6: Know that you don't know (engagement).

You've probably had the experience of driving along a highway only to suddenly realize you have no memory or awareness of the previous 15 minutes. ... Or maybe it happens when you're reading a book: "I know I just read that page, but I have no idea what it said."

These autopilot moments are what Harvard's Ellen Langer calls mindlessness—times when you're so lost in your thoughts that you aren't aware of your present experience. As a result, life passes you by without registering on you. The best way to avoid such blackouts, Langer says, is to develop the habit of always noticing new things in whatever situation you're in. That process creates engagement with the present moment and releases a cascade of other benefits. Noticing new things puts you emphatically in the here and now.
Don't Just Do Something, Sit There

Living a consistently mindful life takes effort. But mindfulness itself is easy. "People set the goal of being mindful for the next 20 minutes or the next two weeks, then they think mindfulness is difficult because they have the wrong yardstick," says Jay Winner, a California-based family physician and author of Take the Stress out of Your Life. "The correct yardstick is just for this moment."
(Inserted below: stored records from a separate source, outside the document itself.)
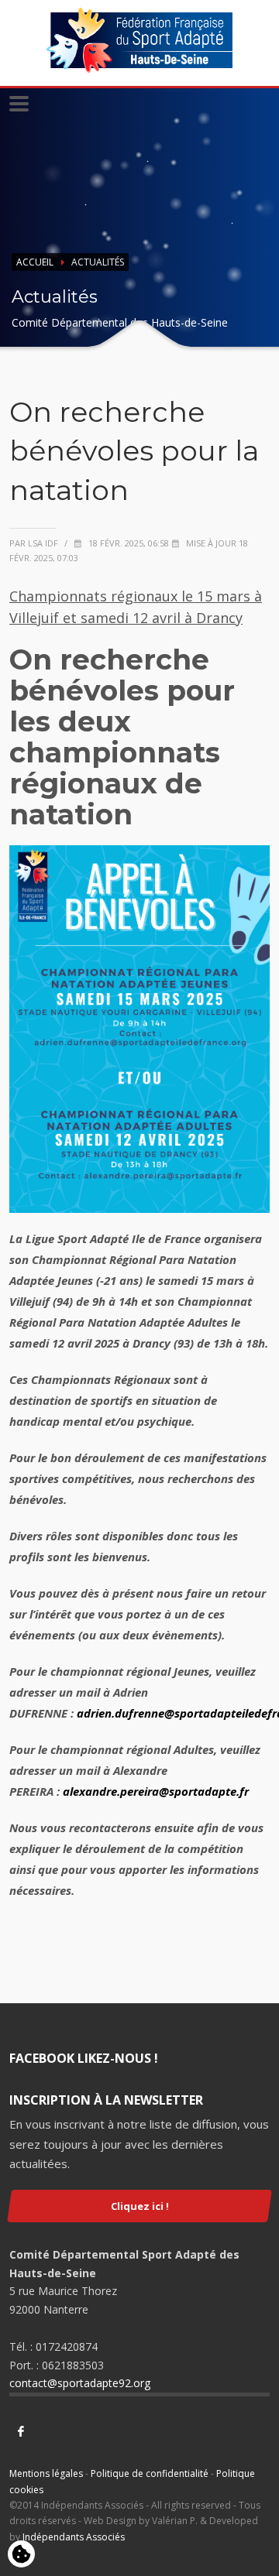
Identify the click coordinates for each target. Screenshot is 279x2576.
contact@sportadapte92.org (79, 2383)
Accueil (34, 262)
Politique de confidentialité (149, 2473)
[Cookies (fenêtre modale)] (21, 2555)
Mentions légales (46, 2473)
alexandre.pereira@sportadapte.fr (156, 1791)
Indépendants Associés (73, 2536)
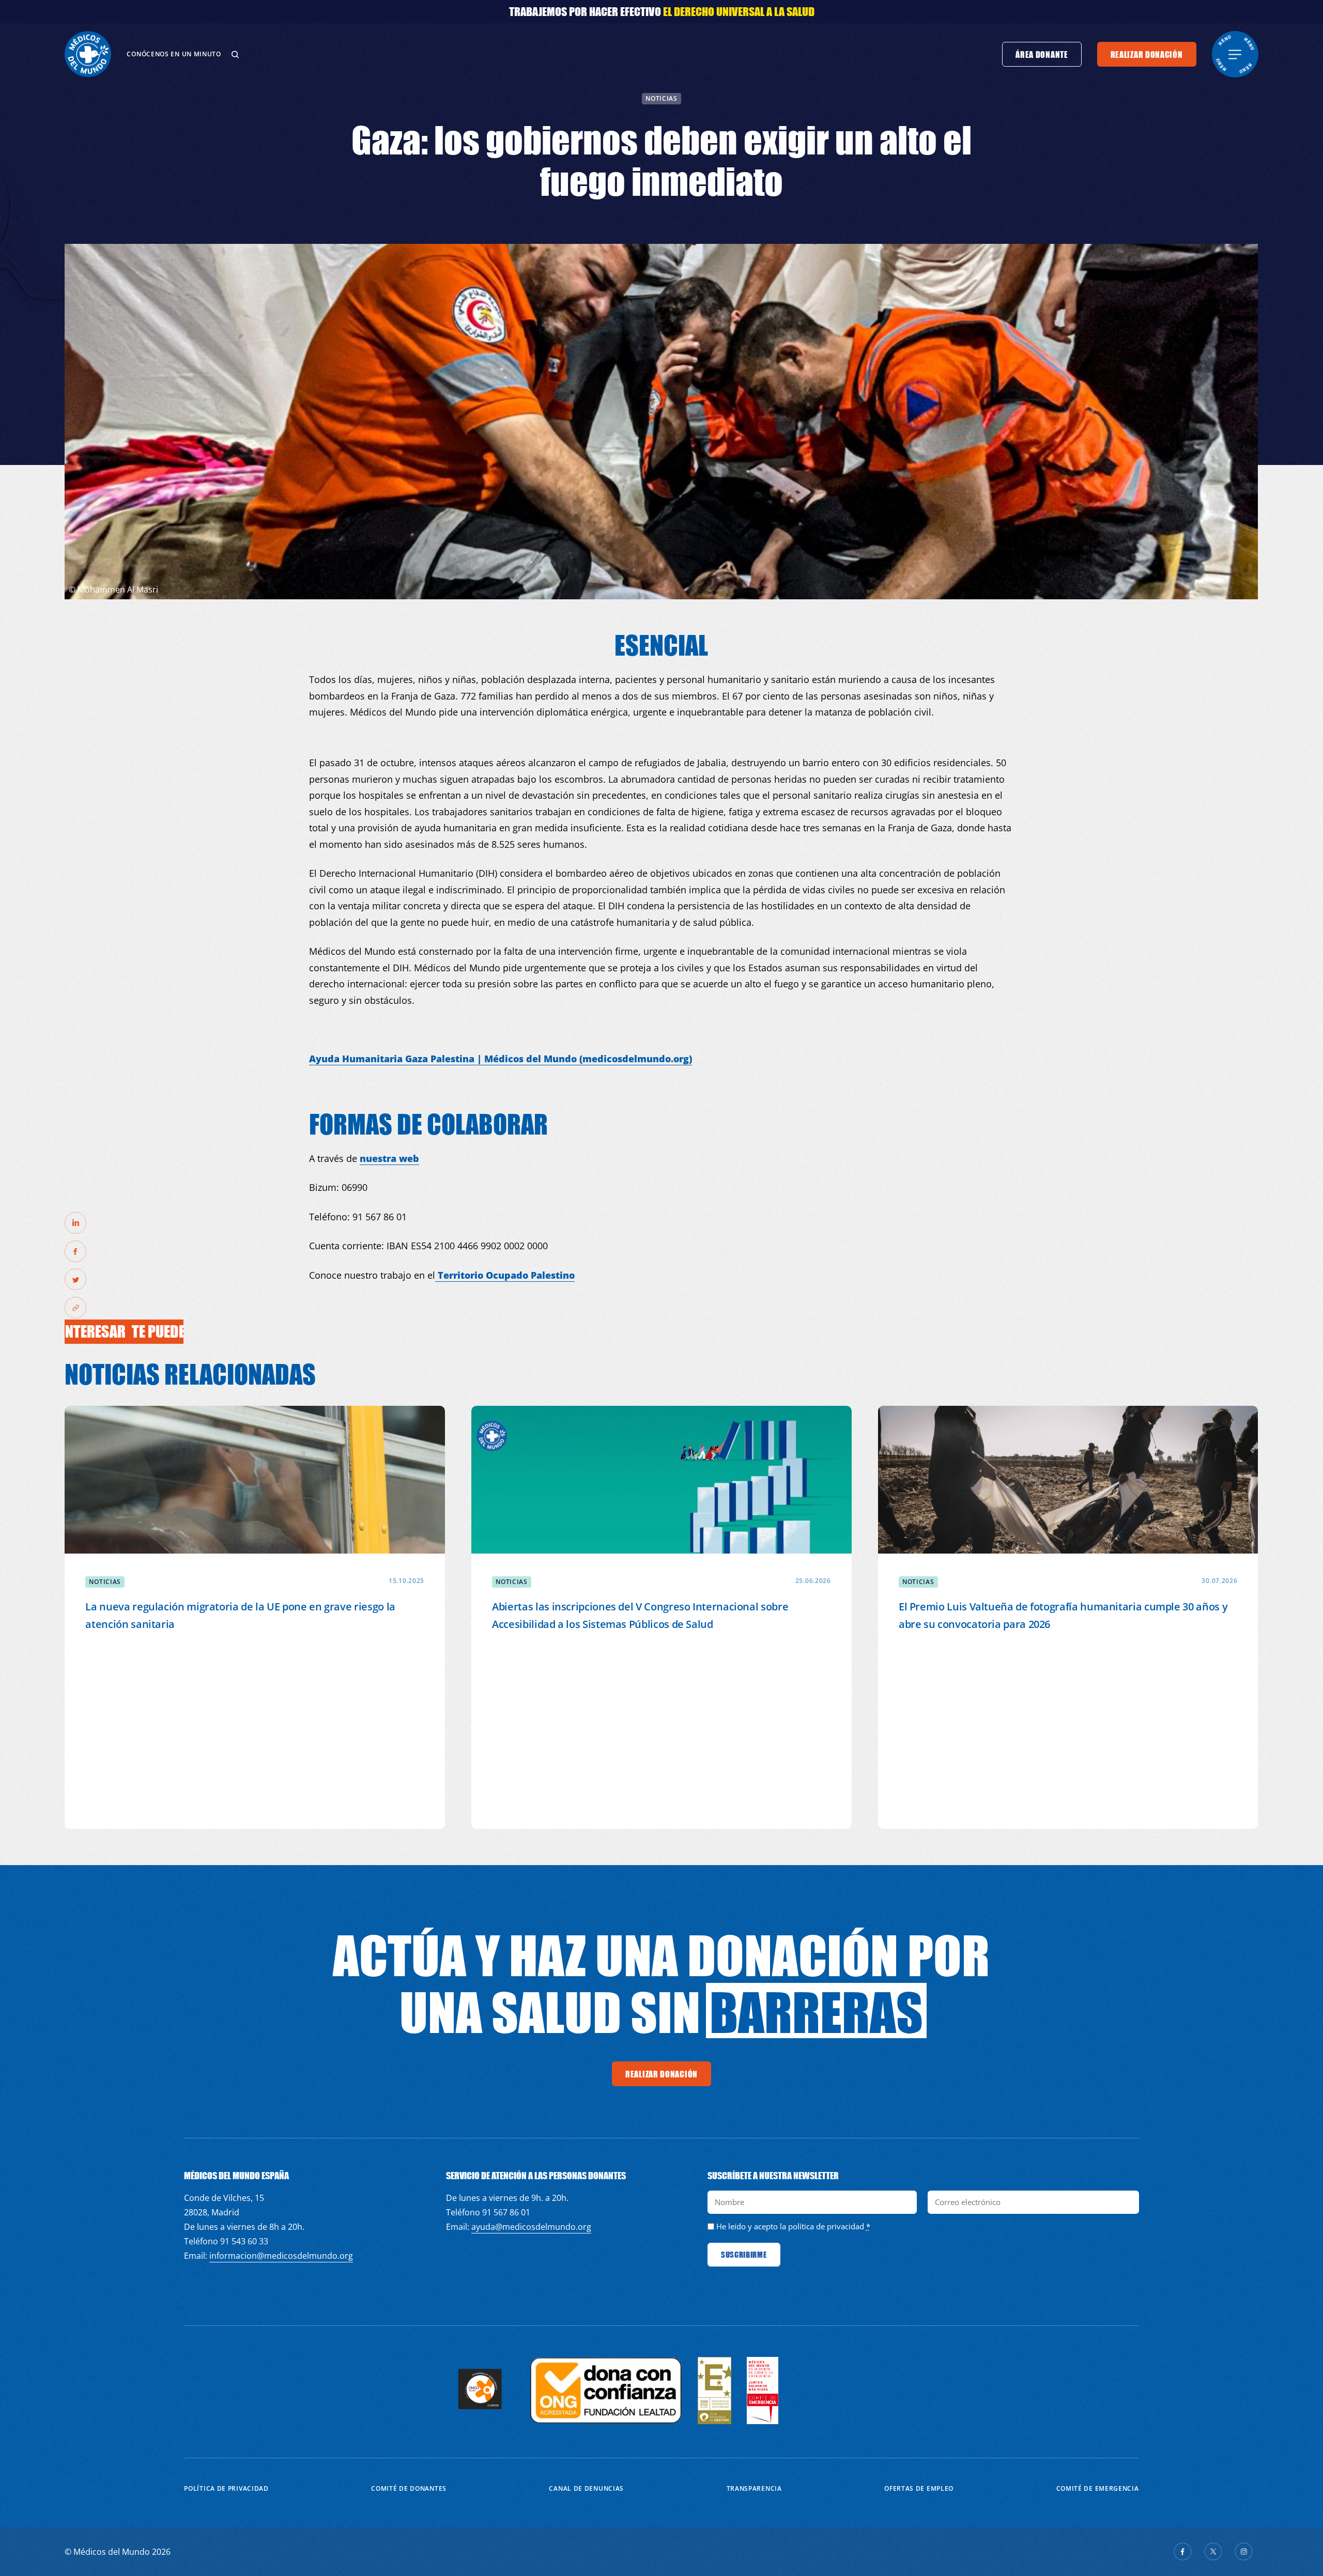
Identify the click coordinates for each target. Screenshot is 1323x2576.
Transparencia (754, 2488)
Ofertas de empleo (918, 2488)
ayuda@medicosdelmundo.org (531, 2226)
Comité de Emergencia (1097, 2488)
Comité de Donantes (409, 2488)
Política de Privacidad (226, 2488)
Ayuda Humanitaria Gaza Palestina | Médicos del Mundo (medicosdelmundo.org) (500, 1058)
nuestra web (389, 1158)
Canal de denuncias (586, 2488)
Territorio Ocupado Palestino (505, 1275)
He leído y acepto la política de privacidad (790, 2226)
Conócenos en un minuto (174, 54)
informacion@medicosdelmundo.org (281, 2255)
Mindfulness is the only intentional, systematic activity that is not about trying to improve yourself or get anywhere else, explains Kabat-Zinn. It is simply a matter of realizing where you already are.
You can become mindful at any moment just by paying attention to your immediate experience. You can do it right now. What's happening this instant? Think of yourself as an eternal witness, and just observe the moment. What do you see, hear, smell? It doesn't matter how it feels—pleasant or unpleasant, good or bad—you roll with it because it's what's present; you're not judging it. And if you notice your mind wandering, bring yourself back. Just say to yourself, "Now. Now. Now."

Here's the most fundamental paradox of all: Mindfulness isn't a goal, because goals are about the future, but you do have to set the intention of paying attention to what's happening at the present moment. As you read the words printed on this page, as your eyes distinguish the black squiggles on white paper, as you feel gravity anchoring you to the planet, wake up. Become aware of being alive. And breathe. As you draw your next breath, focus on the rise of your abdomen on the in-breath, the stream of heat through your nostrils on the out-breath. If you're aware of that feeling right now, as you're reading this, you're living in the moment. Nothing happens next. It's not a destination. This is it. You're already there."